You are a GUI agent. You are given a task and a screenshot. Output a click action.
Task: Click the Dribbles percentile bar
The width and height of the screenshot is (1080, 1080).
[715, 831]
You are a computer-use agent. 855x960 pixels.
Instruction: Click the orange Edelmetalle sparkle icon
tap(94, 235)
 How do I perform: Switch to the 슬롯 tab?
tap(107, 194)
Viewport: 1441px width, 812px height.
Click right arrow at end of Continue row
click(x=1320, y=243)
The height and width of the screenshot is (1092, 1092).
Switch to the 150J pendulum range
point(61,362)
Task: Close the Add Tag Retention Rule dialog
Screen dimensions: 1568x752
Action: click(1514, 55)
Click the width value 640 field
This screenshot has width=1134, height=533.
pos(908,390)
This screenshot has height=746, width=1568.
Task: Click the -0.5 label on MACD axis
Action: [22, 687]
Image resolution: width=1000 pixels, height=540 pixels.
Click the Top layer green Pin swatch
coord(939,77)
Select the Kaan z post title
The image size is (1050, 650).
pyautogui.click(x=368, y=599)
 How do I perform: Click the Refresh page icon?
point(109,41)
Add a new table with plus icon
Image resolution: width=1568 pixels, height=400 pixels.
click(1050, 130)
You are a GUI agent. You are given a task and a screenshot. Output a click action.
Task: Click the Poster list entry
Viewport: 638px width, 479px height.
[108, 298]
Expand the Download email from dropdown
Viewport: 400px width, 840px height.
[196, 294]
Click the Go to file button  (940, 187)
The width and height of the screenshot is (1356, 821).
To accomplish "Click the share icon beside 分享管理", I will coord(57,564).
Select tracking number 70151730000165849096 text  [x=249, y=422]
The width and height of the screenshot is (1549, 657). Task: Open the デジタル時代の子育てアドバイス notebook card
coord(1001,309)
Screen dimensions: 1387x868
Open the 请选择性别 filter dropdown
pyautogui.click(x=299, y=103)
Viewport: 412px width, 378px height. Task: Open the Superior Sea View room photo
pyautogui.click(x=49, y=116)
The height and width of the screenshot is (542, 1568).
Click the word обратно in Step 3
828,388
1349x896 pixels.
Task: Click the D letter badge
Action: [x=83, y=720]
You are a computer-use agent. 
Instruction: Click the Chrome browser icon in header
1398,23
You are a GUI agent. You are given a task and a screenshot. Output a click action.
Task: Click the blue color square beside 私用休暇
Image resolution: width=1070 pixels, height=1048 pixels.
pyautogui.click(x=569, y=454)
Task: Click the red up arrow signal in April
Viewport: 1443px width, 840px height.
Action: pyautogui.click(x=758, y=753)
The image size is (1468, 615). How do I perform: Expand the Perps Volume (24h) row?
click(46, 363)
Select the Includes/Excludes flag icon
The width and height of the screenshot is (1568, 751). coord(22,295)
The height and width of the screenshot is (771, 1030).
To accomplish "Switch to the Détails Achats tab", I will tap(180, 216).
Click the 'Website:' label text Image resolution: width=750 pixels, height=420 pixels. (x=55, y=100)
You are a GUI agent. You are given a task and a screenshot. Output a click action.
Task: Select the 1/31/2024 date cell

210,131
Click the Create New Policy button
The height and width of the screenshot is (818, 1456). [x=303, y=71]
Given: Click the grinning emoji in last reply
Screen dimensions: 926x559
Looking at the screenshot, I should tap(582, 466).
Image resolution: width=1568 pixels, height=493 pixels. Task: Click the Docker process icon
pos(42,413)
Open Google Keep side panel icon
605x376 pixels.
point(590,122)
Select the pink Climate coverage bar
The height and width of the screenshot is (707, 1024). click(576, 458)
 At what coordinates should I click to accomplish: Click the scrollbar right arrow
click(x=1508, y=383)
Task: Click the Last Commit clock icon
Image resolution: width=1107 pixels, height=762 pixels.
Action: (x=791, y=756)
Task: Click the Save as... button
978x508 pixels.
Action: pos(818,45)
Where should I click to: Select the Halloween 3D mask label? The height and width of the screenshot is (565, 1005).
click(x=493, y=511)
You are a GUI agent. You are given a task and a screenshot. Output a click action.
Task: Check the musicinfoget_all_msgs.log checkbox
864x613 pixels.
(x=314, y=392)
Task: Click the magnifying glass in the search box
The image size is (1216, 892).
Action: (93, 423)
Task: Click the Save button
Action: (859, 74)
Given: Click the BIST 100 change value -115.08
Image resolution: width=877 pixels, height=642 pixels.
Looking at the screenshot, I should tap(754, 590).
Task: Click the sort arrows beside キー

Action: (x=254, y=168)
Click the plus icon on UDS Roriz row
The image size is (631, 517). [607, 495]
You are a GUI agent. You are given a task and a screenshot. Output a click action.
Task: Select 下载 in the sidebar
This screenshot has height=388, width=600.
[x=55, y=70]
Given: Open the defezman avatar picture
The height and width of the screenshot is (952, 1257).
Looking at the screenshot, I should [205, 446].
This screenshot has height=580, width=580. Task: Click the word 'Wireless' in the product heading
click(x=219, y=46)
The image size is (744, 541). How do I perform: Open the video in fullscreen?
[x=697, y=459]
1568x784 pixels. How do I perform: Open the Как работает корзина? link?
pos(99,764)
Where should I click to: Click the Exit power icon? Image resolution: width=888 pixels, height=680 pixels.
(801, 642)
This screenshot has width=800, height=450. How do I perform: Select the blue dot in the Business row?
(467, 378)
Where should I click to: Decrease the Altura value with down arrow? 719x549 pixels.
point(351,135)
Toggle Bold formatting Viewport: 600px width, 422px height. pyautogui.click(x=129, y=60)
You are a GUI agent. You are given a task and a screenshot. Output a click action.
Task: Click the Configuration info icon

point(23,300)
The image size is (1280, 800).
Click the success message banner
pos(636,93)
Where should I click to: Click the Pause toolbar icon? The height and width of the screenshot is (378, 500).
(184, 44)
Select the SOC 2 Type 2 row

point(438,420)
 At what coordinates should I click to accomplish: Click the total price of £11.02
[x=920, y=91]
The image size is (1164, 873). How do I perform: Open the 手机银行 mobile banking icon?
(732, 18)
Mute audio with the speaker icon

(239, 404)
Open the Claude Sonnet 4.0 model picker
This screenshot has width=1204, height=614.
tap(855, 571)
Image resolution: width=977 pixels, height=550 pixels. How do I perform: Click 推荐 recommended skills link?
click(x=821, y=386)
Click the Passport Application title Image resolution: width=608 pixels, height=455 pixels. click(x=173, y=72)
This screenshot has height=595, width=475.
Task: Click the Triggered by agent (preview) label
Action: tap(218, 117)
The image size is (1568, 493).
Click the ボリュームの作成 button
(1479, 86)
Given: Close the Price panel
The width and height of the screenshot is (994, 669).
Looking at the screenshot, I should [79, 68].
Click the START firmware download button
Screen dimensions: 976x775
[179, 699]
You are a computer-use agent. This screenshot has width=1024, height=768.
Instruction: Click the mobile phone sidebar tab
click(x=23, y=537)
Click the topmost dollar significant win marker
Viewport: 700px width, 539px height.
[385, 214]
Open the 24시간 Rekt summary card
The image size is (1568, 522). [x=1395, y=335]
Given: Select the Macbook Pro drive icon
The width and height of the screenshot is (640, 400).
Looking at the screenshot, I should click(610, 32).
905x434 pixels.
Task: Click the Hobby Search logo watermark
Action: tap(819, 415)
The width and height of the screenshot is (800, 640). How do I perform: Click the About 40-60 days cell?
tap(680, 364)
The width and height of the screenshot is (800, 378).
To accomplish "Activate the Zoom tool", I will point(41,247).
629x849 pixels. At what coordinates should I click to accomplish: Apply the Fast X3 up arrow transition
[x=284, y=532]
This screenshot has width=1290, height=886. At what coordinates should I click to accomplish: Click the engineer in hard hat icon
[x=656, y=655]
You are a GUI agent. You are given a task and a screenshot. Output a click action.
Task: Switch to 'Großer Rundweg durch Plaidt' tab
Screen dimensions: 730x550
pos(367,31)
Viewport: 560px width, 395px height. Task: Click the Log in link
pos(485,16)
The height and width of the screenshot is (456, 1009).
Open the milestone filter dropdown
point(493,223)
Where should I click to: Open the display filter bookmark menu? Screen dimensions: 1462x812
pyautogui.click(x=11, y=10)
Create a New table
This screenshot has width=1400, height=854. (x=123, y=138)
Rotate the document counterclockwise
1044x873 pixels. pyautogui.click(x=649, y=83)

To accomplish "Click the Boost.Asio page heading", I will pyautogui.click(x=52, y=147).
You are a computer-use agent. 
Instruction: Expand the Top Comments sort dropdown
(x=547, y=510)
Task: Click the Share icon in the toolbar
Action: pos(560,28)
· · · ·
- Task goal:
Your answer should consist of the lines above that hold the word "computer", copied exactly.

- Exercise response:
You are a computer-use agent. 855x960 pixels.
You are a computer-use agent. 
You are a computer-use agent. This screenshot has width=1024, height=768.
You are a computer-use agent. 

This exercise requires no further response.